The full responsibilities of the Audit Committee are set out in a written charter, which is reviewed annually by the Board. The charter is available for review under the Charters & Policies section.

 

Applicable law and the Declaration of Trust requires the Board to have an Audit Committee consisting of at least three Trustees, each of whom must be independent and “financially literate” within the meaning of NI 52–110. The Committee currently consists of three Trustees:

Audit Committee members: Detlef Bierbaum, Donald Charter and Karine MacIndoe (Chair).

Governance and Nominating Committee

The Governance and Nominating Committee, in consultation with the Chair of the Board, is responsible to:

  • assess from time to time the size and composition of the Board and its committees;
  • review the effectiveness of the Board’s operations and its relations with management;
  • assess the performance of the Board, its committees and individual Trustees;
  • review Dream Office REIT’s statement of corporate governance practices.

The full responsibilities of the Governance and Nominating Committee are set out in a written charter, which is reviewed annually by the Board. The charter is available for review under the Charters & Policies section.

The Committee currently consists of three Trustees:

Governance and Nominating Committee members: Donald Charter, Robert Goodall and Dr. Kellie Leitch (Chair).

Compensation, Health and Environmental Committee

The Compensation, Health and Environmental Committee, in consultation with the Chair of the Board, is responsible to:

  • review and make recommendations to the Board with respect to the compensation of Trustees and any officers of Dream Office REIT;
  • monitoring the applicable laws and regulations in respect of health and safety matters;
  • monitoring and reviewing the environmental state of real property owned by Dream Office LP and other subsidiaries of Dream Office REIT;
  • reviewing and assessing environmental risk exposure and management practices of Dream Office REIT.

The full responsibilities of the Compensation, Health and Environmental Committee are set out in a written charter, which is reviewed annually by the Board. The charter is available for review under the Charters & Policies section.

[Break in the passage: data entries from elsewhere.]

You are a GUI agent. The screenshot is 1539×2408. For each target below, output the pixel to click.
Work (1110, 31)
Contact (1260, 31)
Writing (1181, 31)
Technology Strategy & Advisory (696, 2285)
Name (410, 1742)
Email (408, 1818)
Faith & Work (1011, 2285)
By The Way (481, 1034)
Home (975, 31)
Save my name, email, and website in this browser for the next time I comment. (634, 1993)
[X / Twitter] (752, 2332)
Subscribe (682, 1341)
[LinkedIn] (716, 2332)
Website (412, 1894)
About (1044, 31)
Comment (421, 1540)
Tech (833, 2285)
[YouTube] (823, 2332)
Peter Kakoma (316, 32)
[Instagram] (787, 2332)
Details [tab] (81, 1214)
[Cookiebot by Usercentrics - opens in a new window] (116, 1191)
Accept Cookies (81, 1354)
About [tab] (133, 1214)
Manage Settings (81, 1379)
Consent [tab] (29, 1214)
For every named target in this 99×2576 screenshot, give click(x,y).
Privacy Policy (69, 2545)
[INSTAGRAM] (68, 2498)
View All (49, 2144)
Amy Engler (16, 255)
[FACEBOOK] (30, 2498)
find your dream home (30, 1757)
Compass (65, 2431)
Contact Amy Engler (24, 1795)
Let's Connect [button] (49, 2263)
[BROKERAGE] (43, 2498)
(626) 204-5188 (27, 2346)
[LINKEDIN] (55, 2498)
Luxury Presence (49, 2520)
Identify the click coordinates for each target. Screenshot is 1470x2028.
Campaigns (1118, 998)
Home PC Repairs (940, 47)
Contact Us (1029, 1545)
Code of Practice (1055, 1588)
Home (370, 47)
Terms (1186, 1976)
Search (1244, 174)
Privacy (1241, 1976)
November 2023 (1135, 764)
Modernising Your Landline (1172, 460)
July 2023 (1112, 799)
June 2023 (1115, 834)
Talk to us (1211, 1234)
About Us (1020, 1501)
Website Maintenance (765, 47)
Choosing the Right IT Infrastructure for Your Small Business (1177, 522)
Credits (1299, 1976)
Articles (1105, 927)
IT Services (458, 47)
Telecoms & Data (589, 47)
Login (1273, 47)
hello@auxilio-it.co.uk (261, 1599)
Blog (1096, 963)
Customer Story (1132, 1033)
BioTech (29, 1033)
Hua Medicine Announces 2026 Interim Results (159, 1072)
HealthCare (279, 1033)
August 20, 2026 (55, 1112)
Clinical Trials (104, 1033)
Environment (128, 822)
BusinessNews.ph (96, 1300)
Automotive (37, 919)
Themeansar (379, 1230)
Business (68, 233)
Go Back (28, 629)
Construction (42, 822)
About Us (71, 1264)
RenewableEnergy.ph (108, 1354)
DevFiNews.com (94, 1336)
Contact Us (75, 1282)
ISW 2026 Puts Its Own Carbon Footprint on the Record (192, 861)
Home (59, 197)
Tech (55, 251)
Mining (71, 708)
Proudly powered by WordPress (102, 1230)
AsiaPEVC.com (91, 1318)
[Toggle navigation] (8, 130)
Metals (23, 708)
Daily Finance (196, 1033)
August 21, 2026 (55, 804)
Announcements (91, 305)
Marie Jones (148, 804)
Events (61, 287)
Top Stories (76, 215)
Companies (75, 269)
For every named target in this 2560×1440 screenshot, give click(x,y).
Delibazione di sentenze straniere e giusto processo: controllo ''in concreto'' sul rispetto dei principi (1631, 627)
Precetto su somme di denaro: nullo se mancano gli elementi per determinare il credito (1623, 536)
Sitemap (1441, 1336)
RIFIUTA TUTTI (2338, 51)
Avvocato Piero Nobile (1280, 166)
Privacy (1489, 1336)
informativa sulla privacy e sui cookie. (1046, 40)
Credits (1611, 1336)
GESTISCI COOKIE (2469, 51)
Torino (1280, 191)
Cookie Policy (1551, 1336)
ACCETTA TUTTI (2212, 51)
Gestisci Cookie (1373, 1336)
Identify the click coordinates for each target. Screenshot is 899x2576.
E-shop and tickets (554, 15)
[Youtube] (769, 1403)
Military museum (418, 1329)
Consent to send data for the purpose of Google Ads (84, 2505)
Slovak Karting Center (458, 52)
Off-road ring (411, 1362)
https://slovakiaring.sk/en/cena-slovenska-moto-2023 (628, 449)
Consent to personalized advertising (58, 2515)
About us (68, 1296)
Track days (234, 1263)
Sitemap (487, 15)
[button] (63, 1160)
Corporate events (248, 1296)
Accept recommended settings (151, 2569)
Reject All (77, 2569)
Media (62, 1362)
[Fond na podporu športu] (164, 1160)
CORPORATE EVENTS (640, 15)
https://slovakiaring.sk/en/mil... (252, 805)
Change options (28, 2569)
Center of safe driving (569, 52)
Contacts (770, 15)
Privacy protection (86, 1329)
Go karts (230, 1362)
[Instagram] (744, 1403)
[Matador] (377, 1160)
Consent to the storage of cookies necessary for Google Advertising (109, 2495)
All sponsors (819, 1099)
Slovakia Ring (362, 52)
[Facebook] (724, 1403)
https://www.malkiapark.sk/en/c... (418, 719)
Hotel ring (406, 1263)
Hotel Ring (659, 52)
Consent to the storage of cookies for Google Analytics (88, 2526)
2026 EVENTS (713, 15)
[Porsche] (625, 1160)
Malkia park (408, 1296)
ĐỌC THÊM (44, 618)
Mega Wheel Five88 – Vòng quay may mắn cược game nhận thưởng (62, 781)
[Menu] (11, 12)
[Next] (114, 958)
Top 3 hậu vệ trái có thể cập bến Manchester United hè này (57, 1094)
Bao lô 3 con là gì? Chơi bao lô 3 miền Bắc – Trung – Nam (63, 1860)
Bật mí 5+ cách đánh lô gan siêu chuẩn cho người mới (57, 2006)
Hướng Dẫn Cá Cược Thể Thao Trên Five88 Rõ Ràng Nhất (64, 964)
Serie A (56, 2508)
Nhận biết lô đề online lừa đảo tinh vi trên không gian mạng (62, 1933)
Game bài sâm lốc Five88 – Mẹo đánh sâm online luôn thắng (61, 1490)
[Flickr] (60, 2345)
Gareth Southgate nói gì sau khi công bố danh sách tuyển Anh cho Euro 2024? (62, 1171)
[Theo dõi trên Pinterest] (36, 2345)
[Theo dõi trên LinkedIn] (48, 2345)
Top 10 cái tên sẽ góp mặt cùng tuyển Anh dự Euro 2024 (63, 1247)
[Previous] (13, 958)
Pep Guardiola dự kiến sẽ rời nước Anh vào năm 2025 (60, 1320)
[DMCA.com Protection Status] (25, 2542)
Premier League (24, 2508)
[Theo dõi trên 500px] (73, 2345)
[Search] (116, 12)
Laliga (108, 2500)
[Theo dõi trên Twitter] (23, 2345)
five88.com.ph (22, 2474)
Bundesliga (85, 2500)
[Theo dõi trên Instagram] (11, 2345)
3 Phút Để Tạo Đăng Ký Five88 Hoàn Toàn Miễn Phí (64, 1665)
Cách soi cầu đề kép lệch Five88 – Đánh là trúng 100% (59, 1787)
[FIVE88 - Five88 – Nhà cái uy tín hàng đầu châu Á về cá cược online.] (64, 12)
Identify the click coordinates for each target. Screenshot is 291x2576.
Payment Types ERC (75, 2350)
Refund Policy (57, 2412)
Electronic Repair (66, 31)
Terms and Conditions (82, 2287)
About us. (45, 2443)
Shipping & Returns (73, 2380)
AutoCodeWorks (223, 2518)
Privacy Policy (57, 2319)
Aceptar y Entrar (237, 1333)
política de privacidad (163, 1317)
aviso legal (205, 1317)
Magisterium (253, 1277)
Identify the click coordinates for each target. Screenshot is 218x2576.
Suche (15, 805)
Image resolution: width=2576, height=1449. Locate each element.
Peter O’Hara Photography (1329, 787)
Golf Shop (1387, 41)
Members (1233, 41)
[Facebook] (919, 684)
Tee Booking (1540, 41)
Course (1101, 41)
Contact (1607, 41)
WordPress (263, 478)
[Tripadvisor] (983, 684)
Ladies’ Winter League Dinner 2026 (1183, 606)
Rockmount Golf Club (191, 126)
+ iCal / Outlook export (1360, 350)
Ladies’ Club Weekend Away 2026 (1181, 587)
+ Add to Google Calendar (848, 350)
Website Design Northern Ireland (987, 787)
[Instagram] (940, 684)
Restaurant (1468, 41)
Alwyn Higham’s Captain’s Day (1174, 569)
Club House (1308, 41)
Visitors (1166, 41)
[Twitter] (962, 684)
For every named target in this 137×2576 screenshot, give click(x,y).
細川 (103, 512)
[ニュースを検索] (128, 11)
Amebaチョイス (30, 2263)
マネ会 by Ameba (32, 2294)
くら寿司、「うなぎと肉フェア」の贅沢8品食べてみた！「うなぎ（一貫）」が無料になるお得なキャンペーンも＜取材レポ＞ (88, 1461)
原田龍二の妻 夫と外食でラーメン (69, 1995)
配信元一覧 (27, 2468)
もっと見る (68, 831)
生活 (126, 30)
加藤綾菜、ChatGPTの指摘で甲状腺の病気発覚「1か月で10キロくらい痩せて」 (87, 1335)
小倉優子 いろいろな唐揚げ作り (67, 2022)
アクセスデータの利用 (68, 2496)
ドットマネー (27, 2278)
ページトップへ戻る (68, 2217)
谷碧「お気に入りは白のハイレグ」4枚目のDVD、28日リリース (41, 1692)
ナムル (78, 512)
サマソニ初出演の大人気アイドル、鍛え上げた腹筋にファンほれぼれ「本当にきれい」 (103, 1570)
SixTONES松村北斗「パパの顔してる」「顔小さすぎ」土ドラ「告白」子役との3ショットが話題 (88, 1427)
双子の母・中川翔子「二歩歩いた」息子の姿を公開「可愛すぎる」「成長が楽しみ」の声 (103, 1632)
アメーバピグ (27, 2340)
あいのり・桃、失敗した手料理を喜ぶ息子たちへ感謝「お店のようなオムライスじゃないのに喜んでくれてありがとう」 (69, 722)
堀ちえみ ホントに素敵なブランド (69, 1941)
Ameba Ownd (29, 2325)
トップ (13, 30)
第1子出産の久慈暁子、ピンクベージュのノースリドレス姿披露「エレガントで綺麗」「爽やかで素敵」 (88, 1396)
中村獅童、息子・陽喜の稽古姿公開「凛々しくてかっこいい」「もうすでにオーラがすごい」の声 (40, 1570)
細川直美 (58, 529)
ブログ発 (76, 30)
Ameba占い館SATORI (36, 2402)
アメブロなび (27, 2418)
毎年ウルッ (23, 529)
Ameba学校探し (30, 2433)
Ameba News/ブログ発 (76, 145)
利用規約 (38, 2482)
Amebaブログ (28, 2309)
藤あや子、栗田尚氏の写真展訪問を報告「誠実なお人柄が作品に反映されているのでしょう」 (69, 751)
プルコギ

The Committee currently consists of three Trustees:

Compensation, Health and Environmental Committee members: Donald Charter (Chair), Robert Goodall and Karine MacIndoe.

Investment Committee

The Investment Committee is responsible for assisting the Board in discharging the Board’s oversight responsibilities relating to acquisitions and dispositions of investments, proposed transactions and financing arrangements. Each member of the Investment Committee must have a minimum of three years of substantial experience in the real estate industry which may include, without limitation, having been a board member or senior officer of a real estate company.

The full responsibilities of the Investment Committee are set out in a written charter, which is reviewed annually by the Board. The charter is available for review under the Charters & Policies section.

The Committee currently consists of two Trustees:

Investment Committee members: Michael Cooper (Chair) and Detlef Bierbaum.